■ **Directions**
Quote all lines below exactly. Images stay out.

** Excerpted records follows **

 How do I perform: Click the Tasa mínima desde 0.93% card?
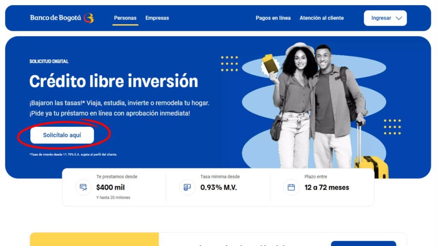click(x=218, y=187)
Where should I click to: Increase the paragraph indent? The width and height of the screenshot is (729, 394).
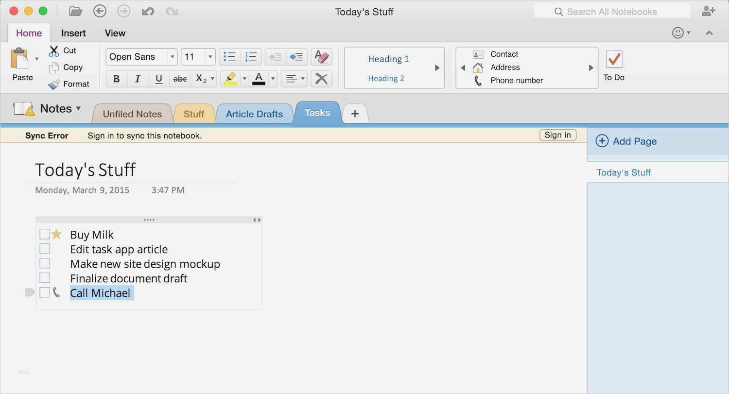tap(296, 56)
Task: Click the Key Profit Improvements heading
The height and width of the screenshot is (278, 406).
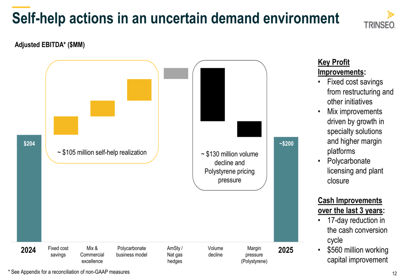Action: tap(341, 67)
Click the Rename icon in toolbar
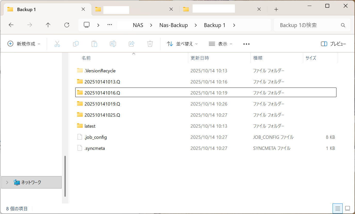Image resolution: width=355 pixels, height=214 pixels. point(113,44)
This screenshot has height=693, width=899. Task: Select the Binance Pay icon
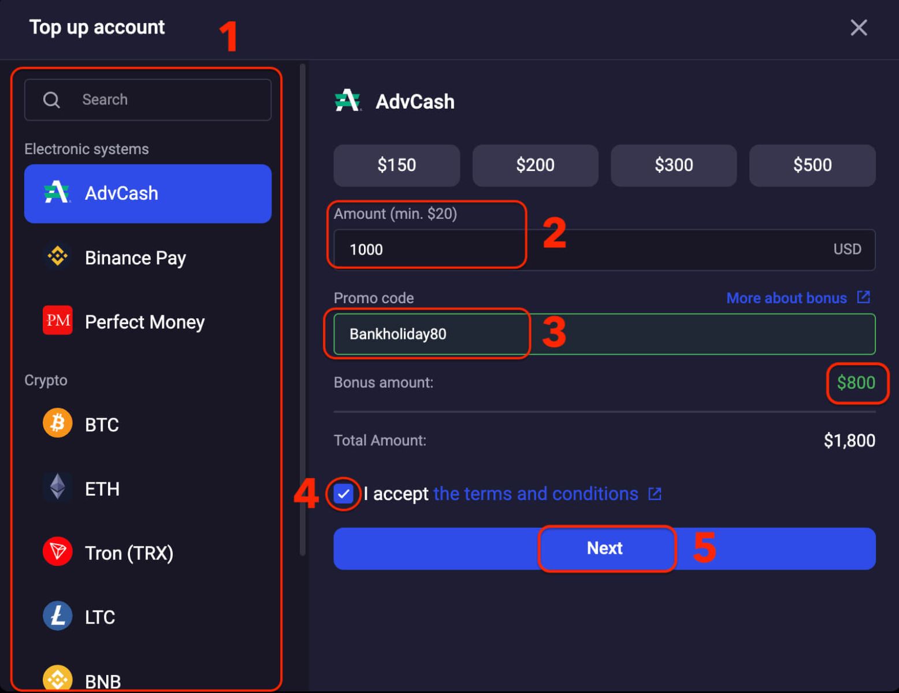coord(58,258)
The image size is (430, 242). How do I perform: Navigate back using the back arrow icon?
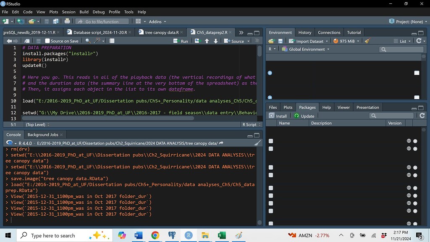[x=8, y=40]
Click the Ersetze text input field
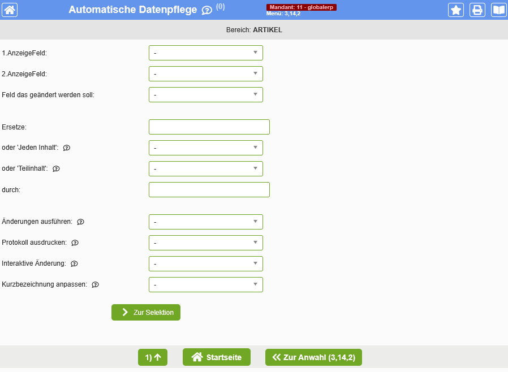The height and width of the screenshot is (372, 508). pyautogui.click(x=209, y=127)
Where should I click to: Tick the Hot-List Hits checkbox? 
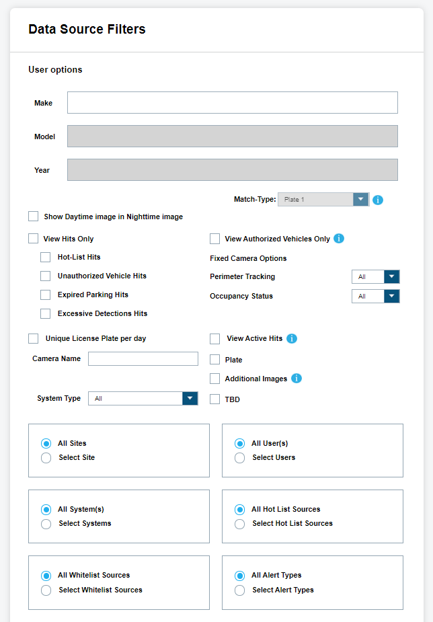click(x=46, y=257)
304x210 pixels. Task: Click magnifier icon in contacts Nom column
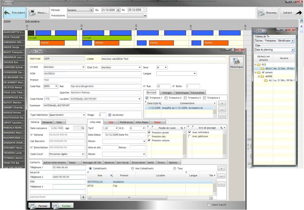pyautogui.click(x=112, y=175)
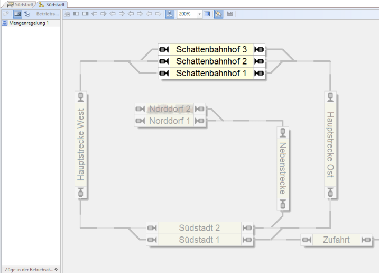Click the bottom signal icon of Hauptstrecke Ost
379x273 pixels.
(x=330, y=193)
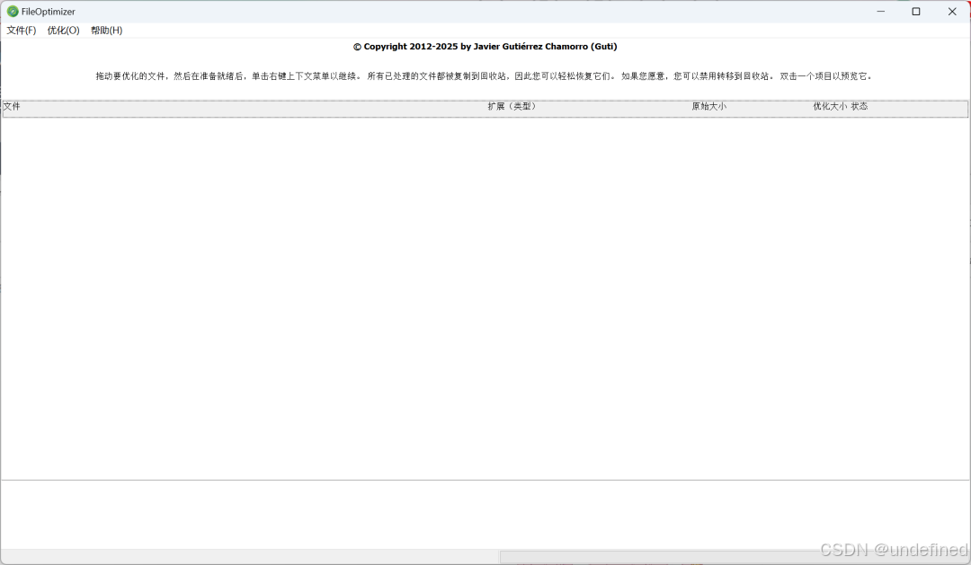Click the copyright notice by Javier Gutiérrez Chamorro

(485, 46)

** End of Excerpted records **

■ **Answer section**
 How do I perform: Click the Tasa mínima desde 0.93% card?
click(x=218, y=187)
Where should I click to: Increase the paragraph indent? The width and height of the screenshot is (729, 394).
tap(296, 56)
Task: Click the Key Profit Improvements heading
The height and width of the screenshot is (278, 406).
Action: tap(341, 67)
Click the Rename icon in toolbar
Image resolution: width=355 pixels, height=214 pixels. point(113,44)
This screenshot has height=693, width=899. Task: Select the Binance Pay icon
coord(58,258)
The image size is (430, 242). How do I perform: Navigate back using the back arrow icon?
[x=8, y=40]
Click the Ersetze text input field
The height and width of the screenshot is (372, 508). pyautogui.click(x=209, y=127)
Where should I click to: Tick the Hot-List Hits checkbox? 
click(x=46, y=257)
304x210 pixels. Task: Click magnifier icon in contacts Nom column
pyautogui.click(x=112, y=175)
Click the bottom signal icon of Hauptstrecke Ost
379x273 pixels.
(x=330, y=193)
Click the copyright notice by Javier Gutiérrez Chamorro

(485, 46)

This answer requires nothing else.